- _Input rows_:
## START

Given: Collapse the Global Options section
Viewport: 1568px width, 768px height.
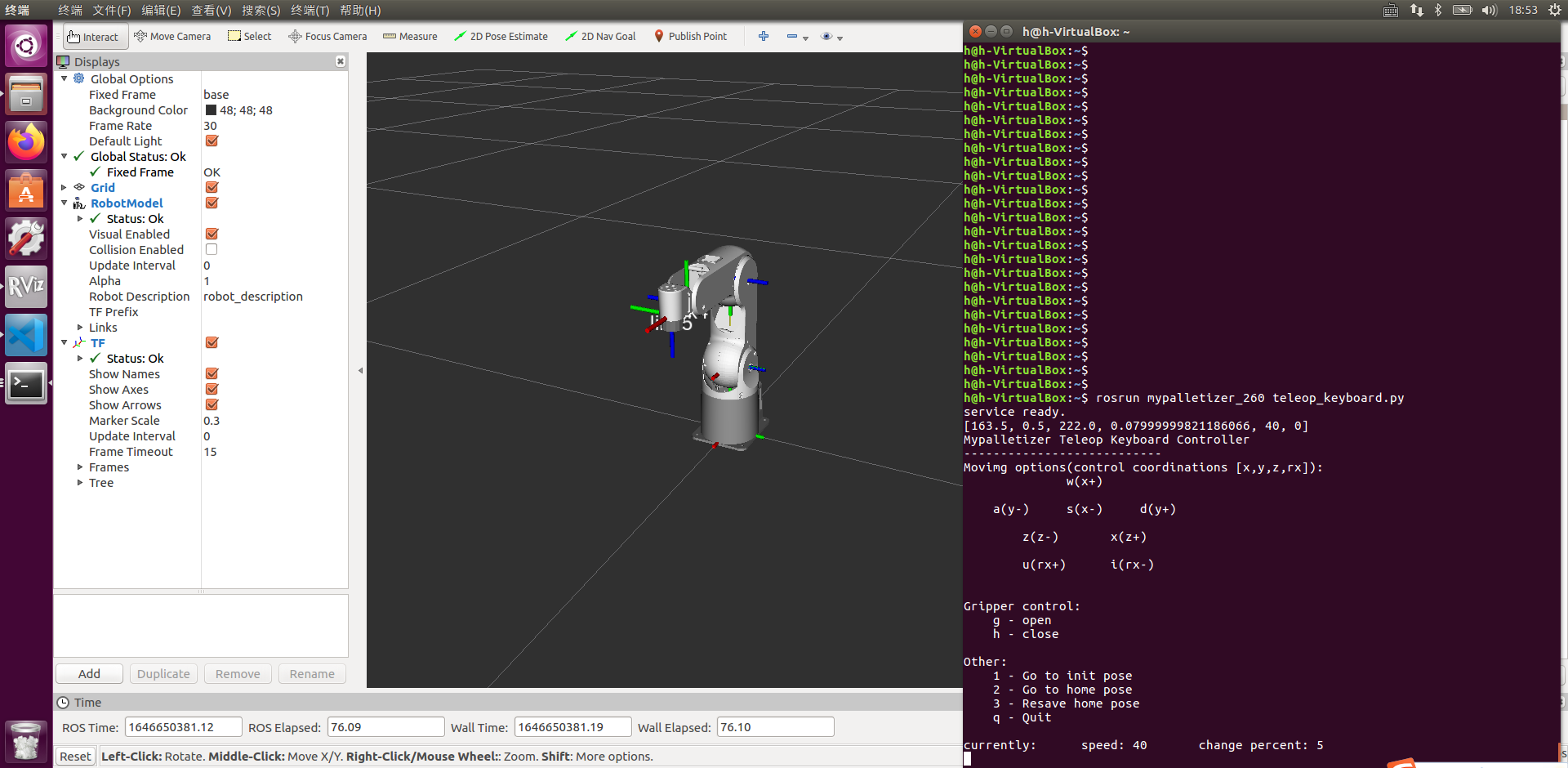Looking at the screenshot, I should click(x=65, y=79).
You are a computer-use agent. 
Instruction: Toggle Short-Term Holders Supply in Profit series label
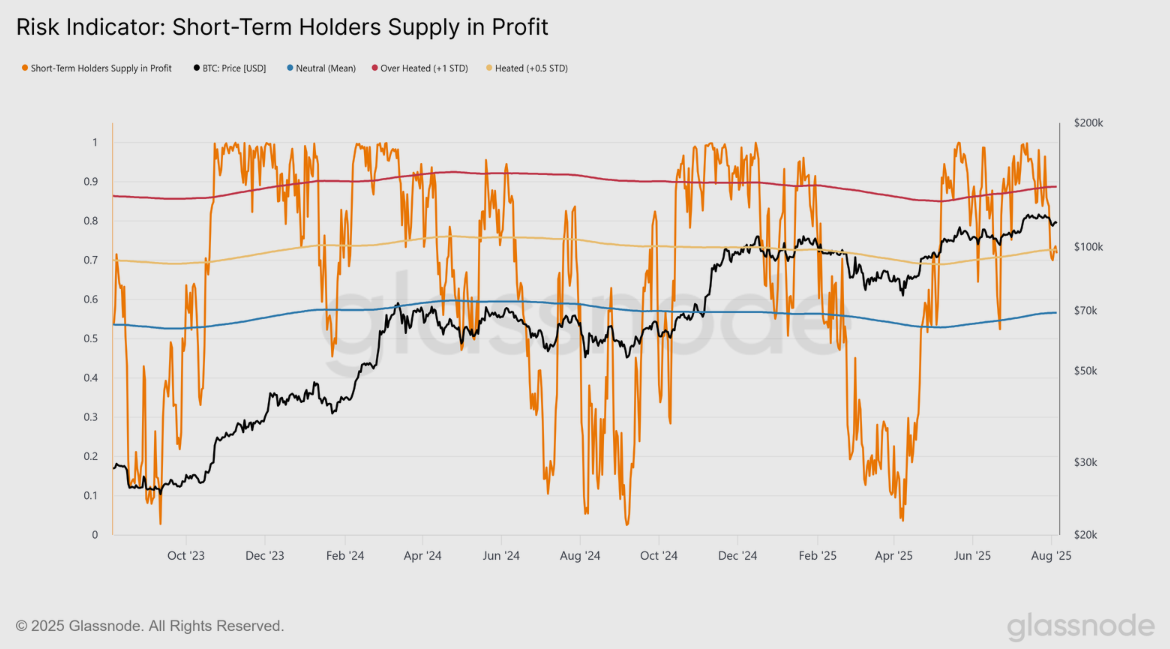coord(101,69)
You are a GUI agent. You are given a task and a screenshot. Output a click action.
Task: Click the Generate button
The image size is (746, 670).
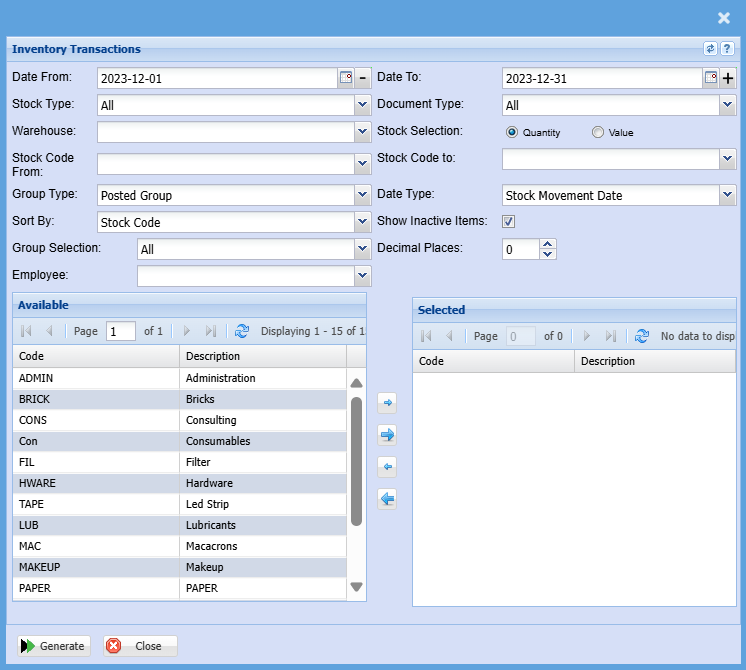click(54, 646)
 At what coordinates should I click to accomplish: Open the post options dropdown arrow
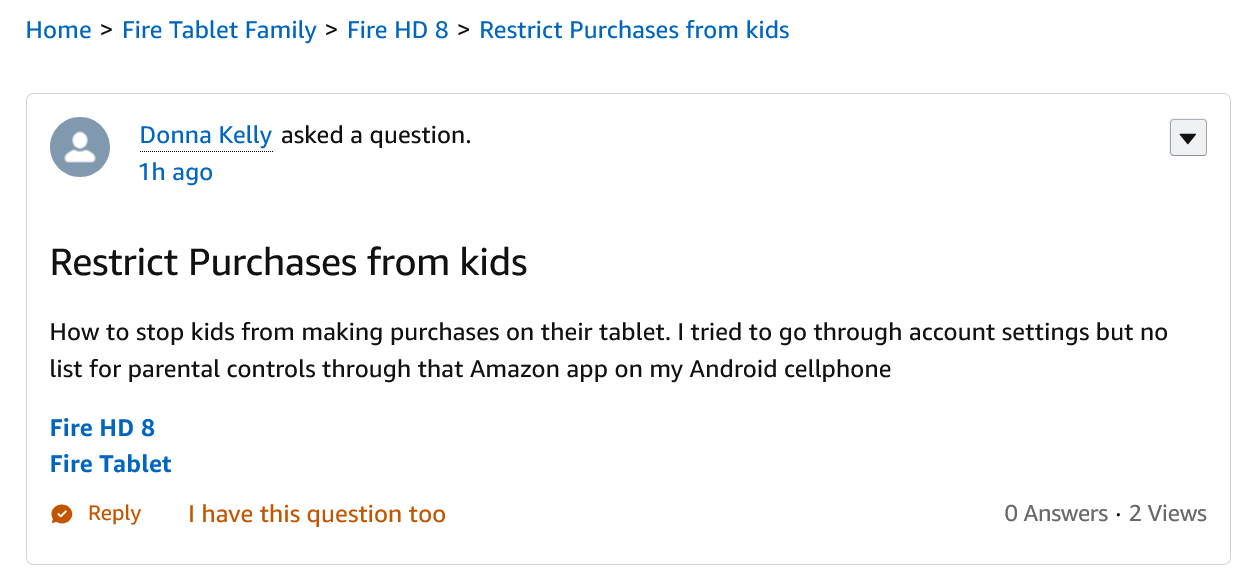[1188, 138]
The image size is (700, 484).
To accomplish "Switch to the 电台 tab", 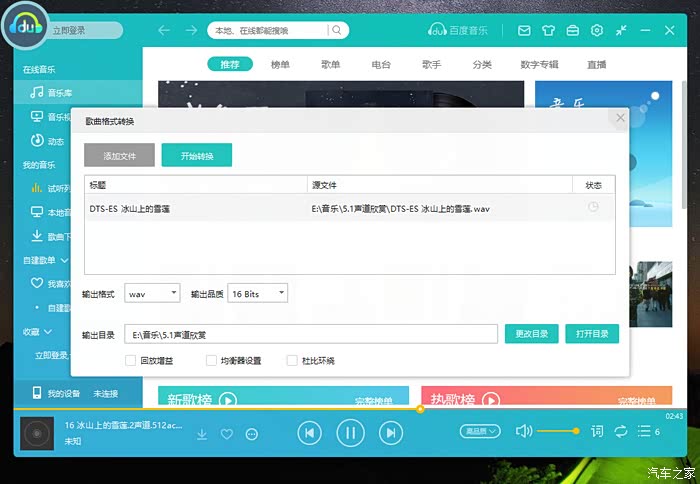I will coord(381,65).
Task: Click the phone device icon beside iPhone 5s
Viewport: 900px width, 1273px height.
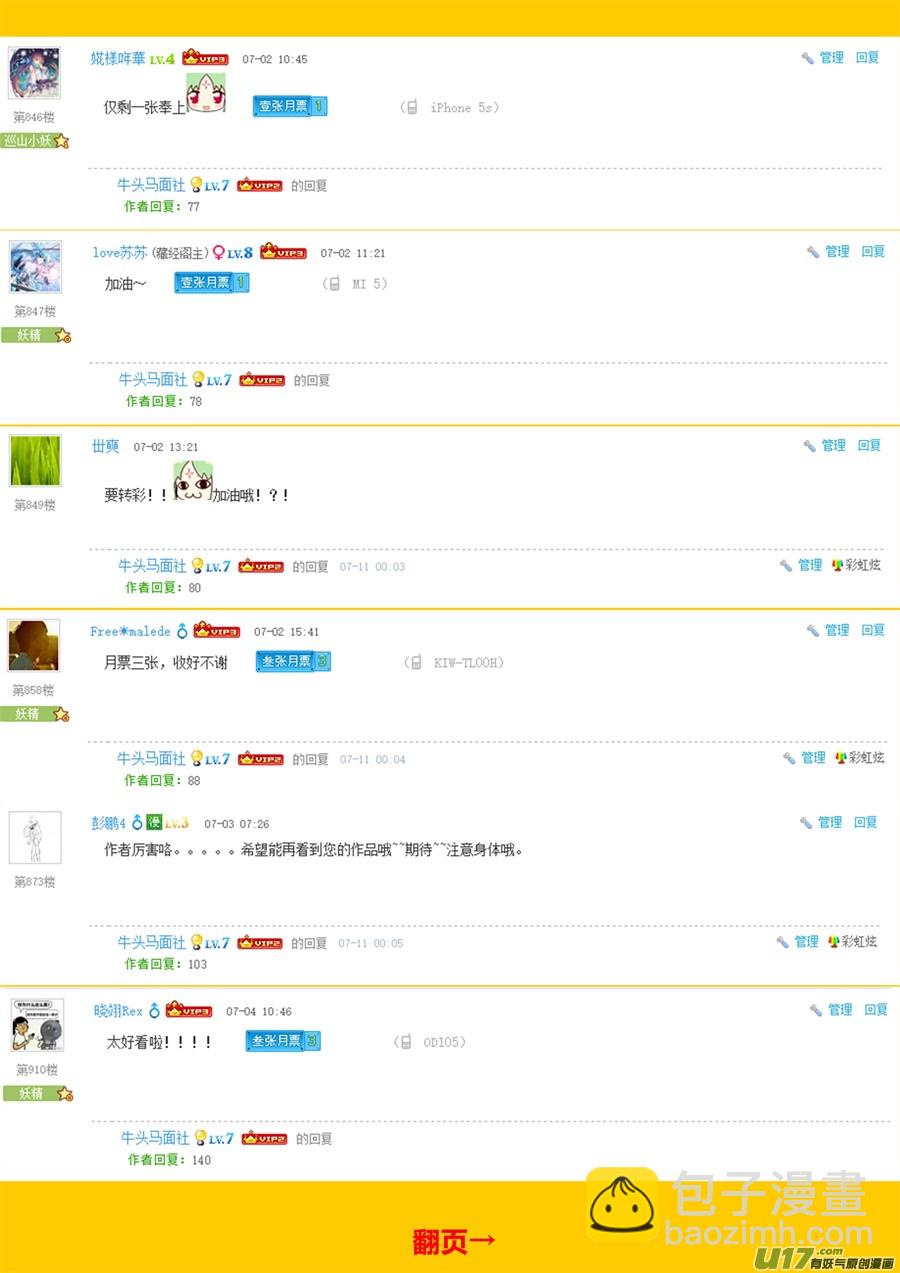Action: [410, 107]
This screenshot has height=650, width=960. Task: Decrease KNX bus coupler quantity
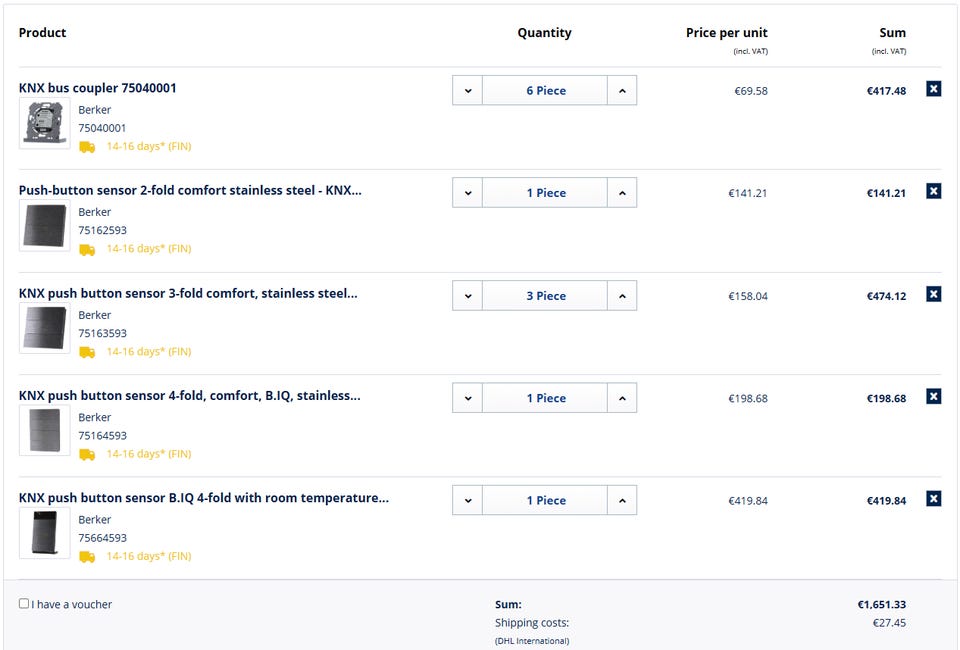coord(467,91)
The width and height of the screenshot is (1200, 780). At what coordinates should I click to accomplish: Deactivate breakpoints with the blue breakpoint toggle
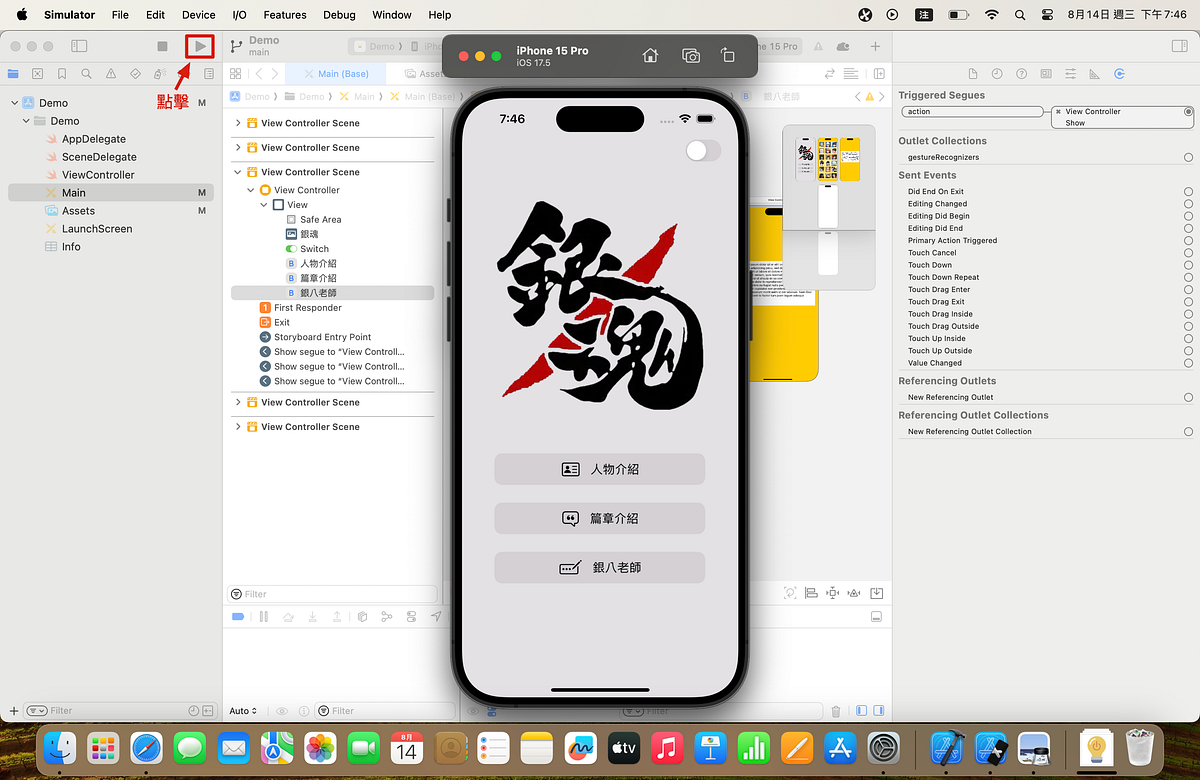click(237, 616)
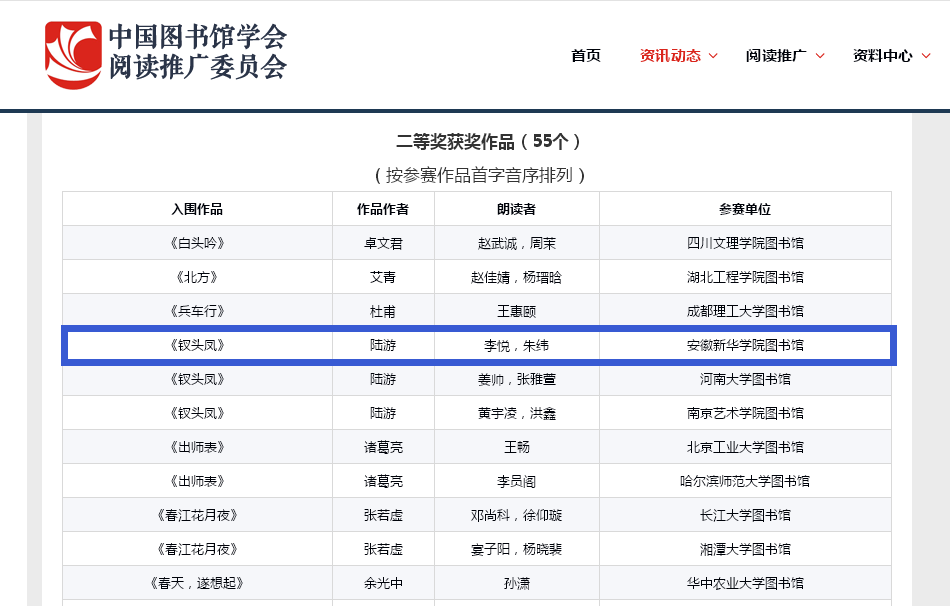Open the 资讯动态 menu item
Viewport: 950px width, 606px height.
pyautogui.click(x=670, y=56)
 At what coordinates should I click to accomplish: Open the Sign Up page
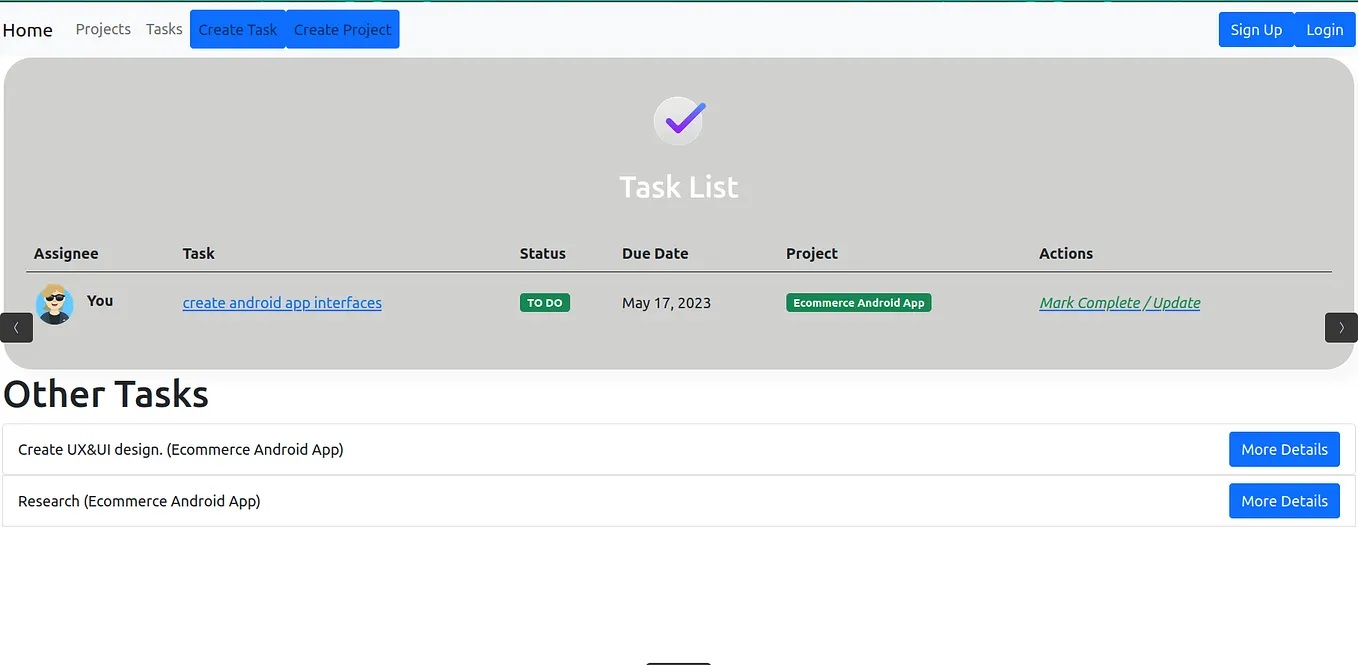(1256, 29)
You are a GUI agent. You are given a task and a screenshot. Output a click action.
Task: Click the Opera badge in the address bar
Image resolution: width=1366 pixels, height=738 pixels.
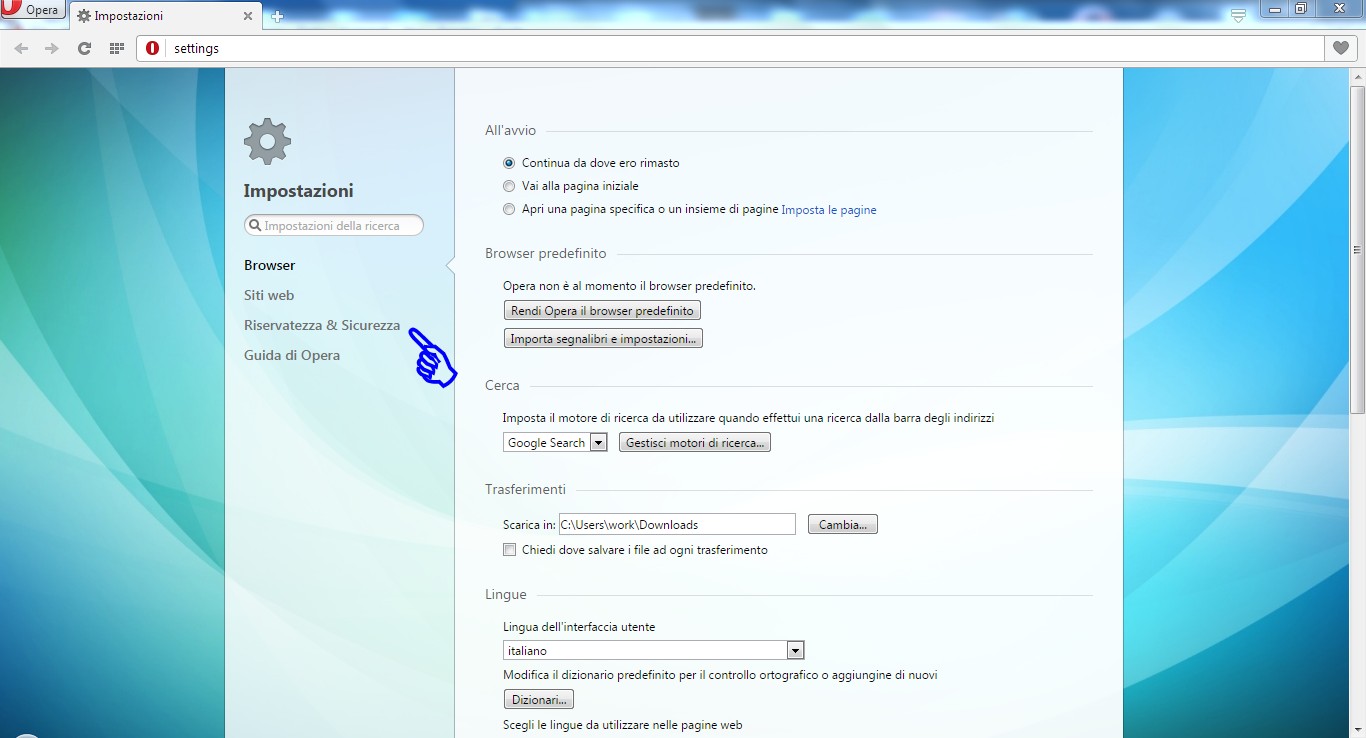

## END

- _What the task requires_:
Reproduce the items from the line containing "This screenshot has" through the line containing "coord(467,91)", matching them line for line, and leave the pictures out of your answer.

- _Response_:
This screenshot has height=650, width=960. Task: Decrease KNX bus coupler quantity
coord(467,91)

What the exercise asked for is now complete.